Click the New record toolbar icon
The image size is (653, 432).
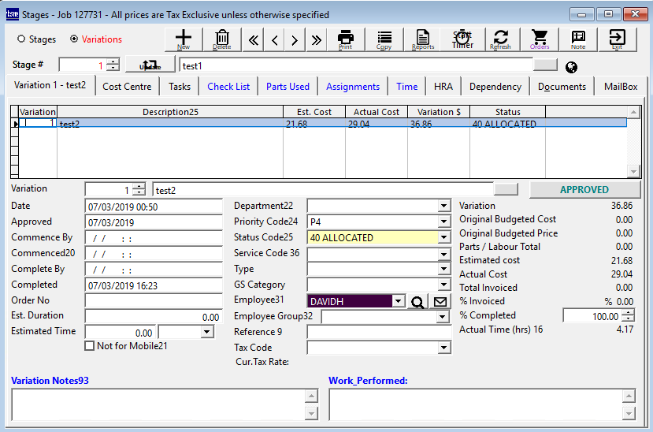pyautogui.click(x=183, y=39)
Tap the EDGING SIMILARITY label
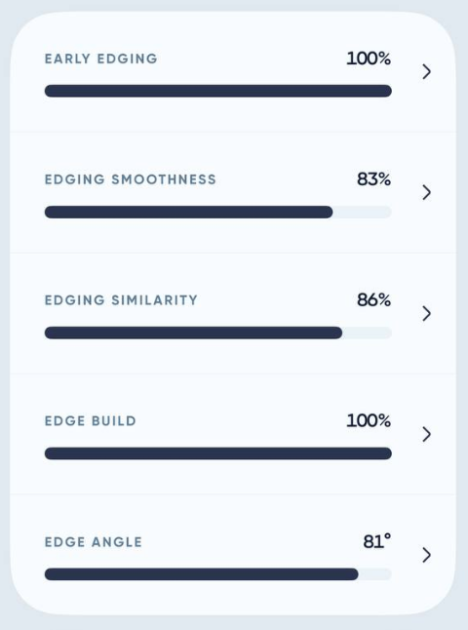 tap(121, 300)
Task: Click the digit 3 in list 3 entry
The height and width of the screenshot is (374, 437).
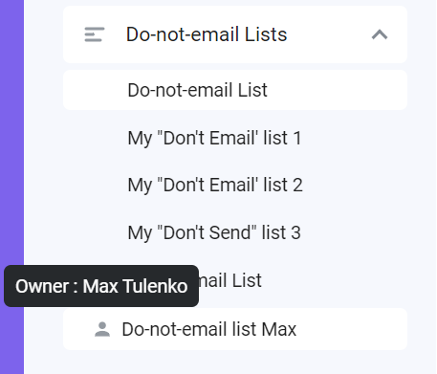Action: point(295,232)
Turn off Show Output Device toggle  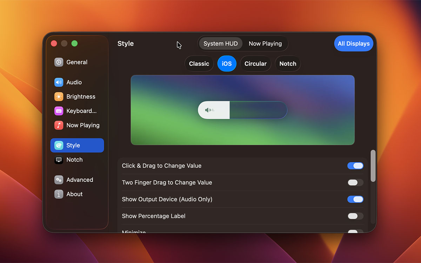pyautogui.click(x=355, y=200)
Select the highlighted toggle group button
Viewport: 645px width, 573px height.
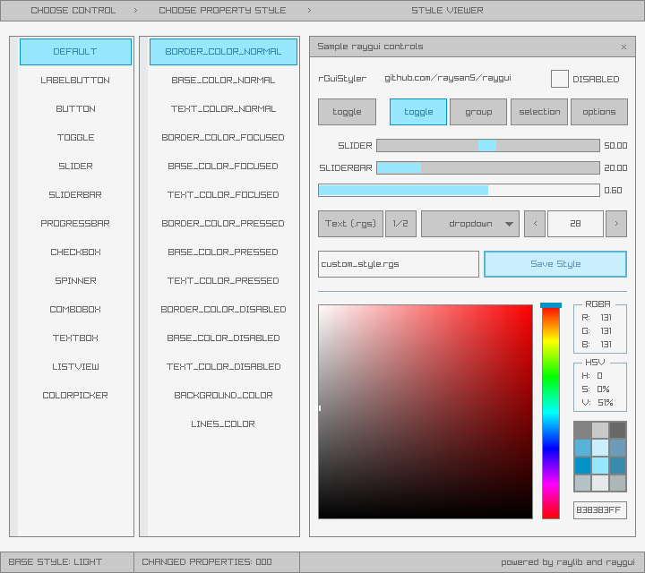click(x=418, y=112)
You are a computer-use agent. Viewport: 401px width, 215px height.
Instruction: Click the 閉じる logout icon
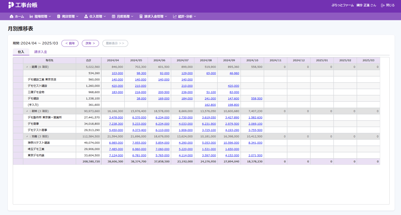tap(383, 5)
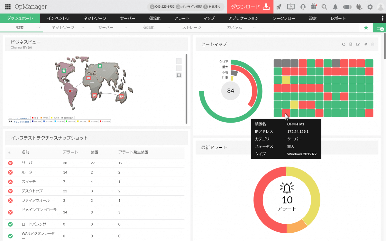Sort the table by the 名前 column header
This screenshot has height=241, width=386.
click(25, 152)
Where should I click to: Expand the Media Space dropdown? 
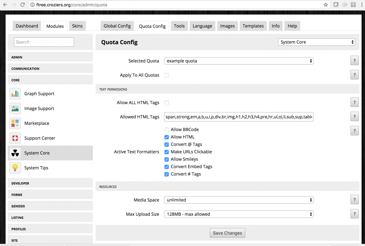click(239, 200)
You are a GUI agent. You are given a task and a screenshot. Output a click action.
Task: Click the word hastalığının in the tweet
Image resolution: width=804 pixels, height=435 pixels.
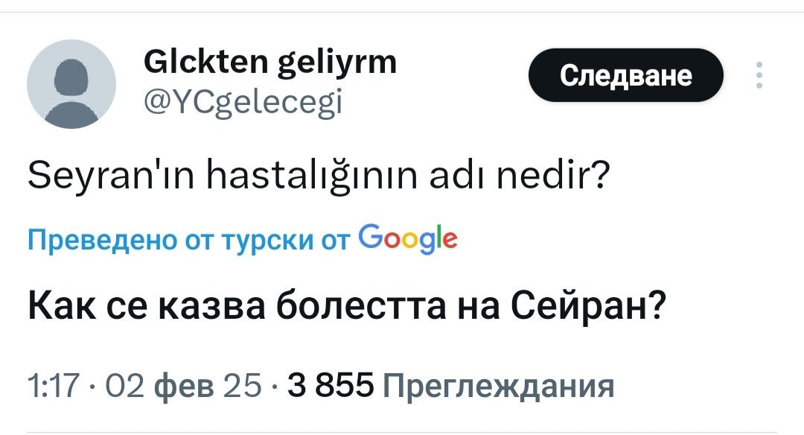click(312, 176)
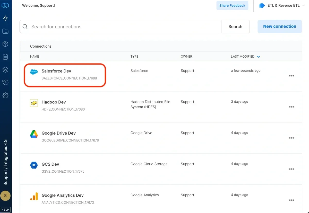Viewport: 309px width, 213px height.
Task: Open the packages cube icon in sidebar
Action: tap(5, 44)
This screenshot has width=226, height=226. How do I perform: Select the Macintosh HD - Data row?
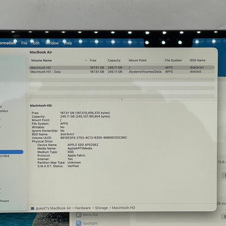click(x=122, y=72)
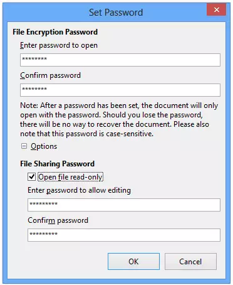Screen dimensions: 233x285
Task: Focus the 'Enter password to allow editing' box
Action: (x=124, y=205)
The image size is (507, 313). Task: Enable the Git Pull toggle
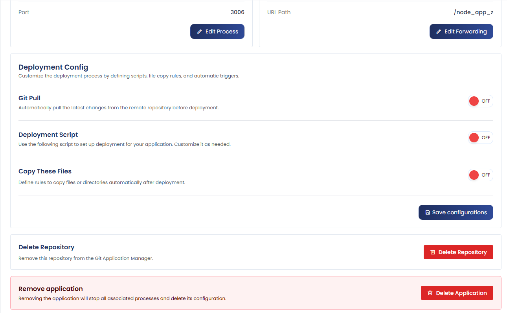(x=480, y=101)
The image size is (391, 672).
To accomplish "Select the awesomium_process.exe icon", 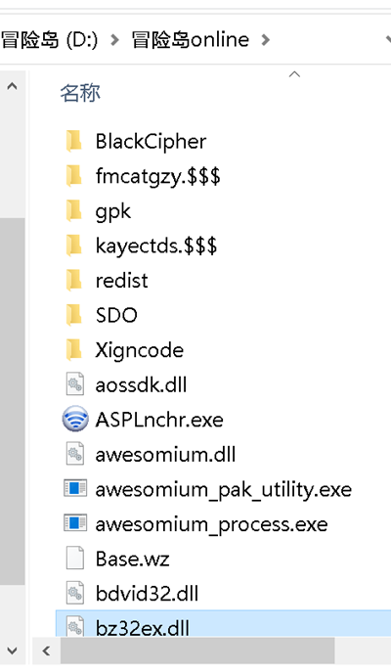I will (75, 523).
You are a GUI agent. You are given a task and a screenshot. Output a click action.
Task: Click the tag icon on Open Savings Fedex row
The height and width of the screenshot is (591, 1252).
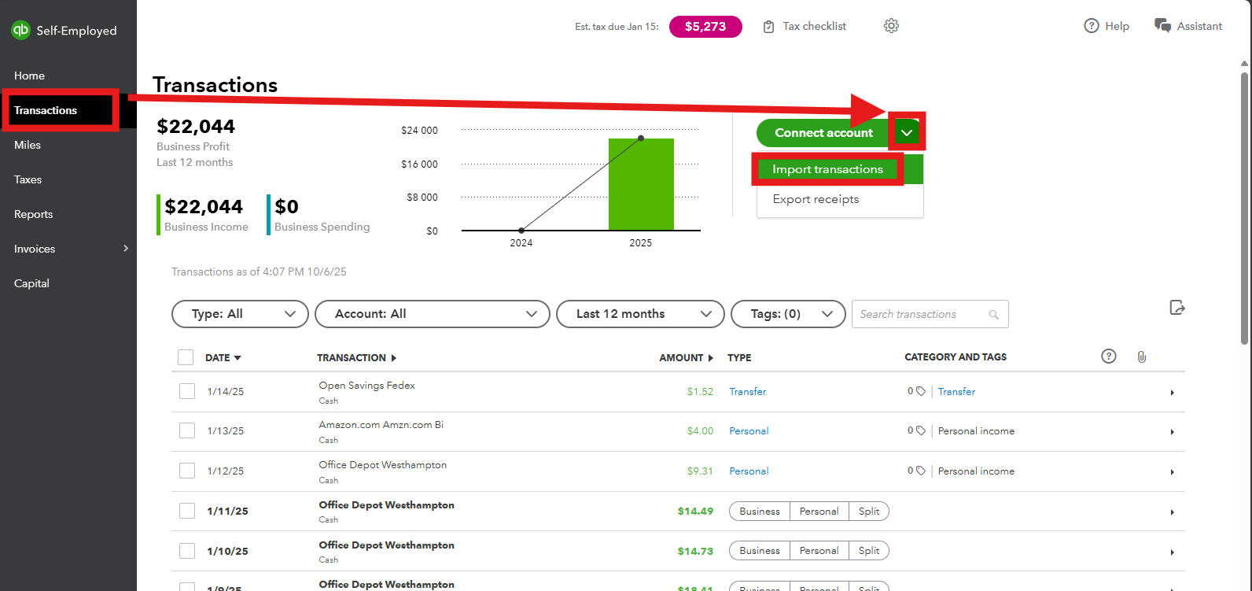coord(920,391)
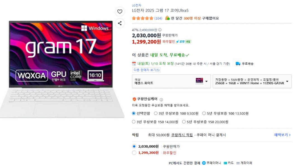Image resolution: width=302 pixels, height=166 pixels.
Task: Click the free shipping truck icon
Action: click(x=238, y=64)
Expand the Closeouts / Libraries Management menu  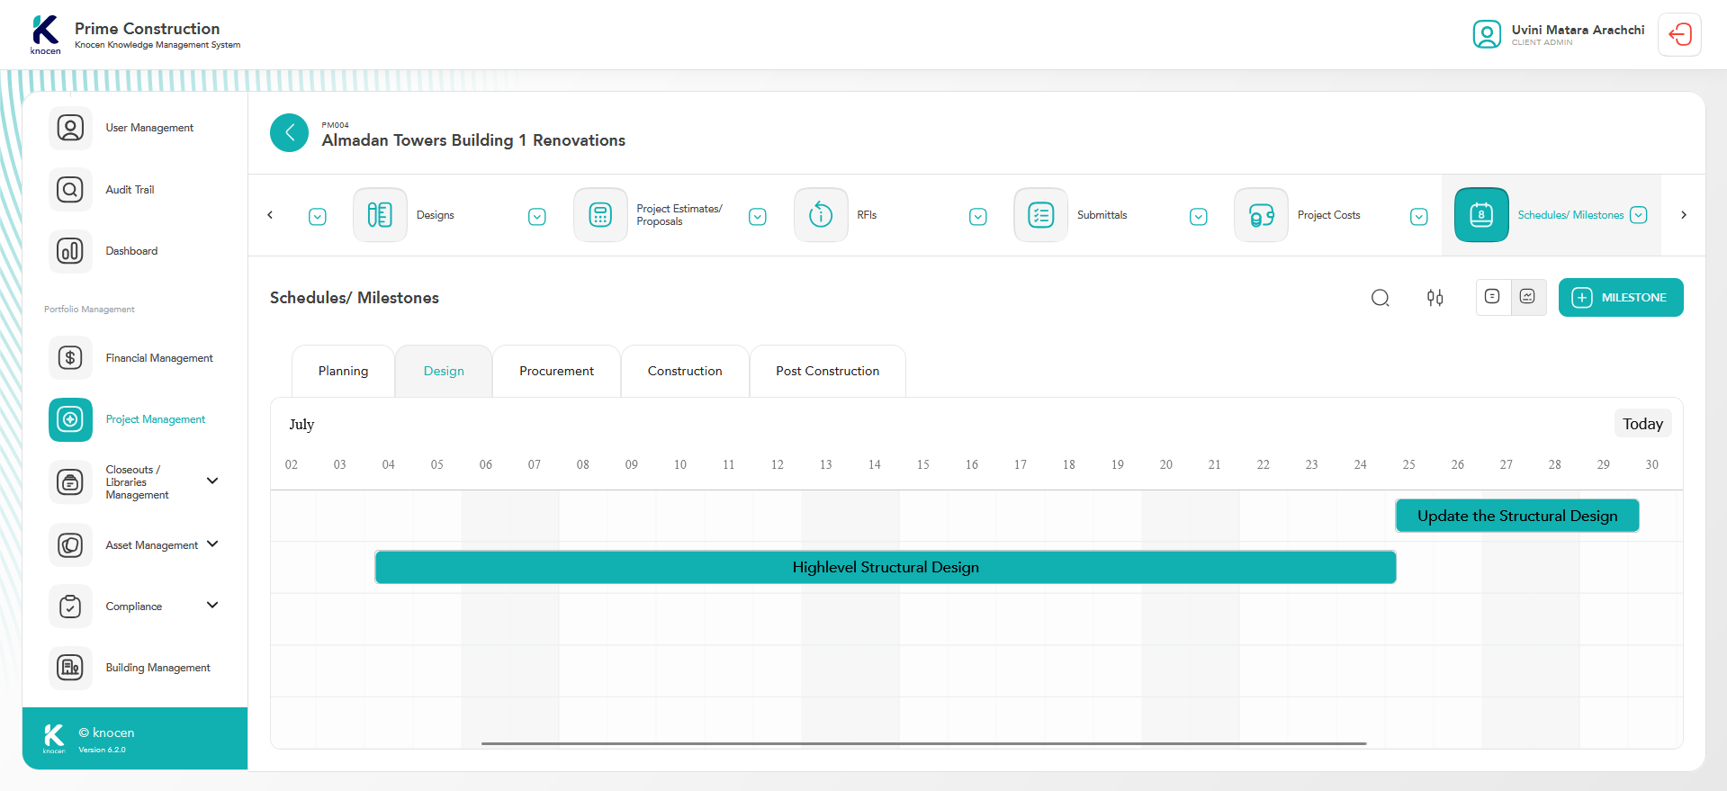click(212, 481)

> [Problem description]: Given the records above, return the lines starting at the one that holds "You are a computer-use" and ending at the one that holds "Task: Click the word", exactly, and nothing besides; leave every picture out.

> [Response to the task]:
You are a computer-use agent. Viewport: 401px width, 215px height.
Instruction: Click the 閉じる logout icon
tap(383, 5)
Sort the table by the 名前 column header
This screenshot has height=241, width=386.
click(25, 152)
Where should I click to: Expand the Media Space dropdown? 
click(239, 200)
You are a GUI agent. You are given a task and a screenshot. Output a click action.
Task: Click the word hastalığının in the tweet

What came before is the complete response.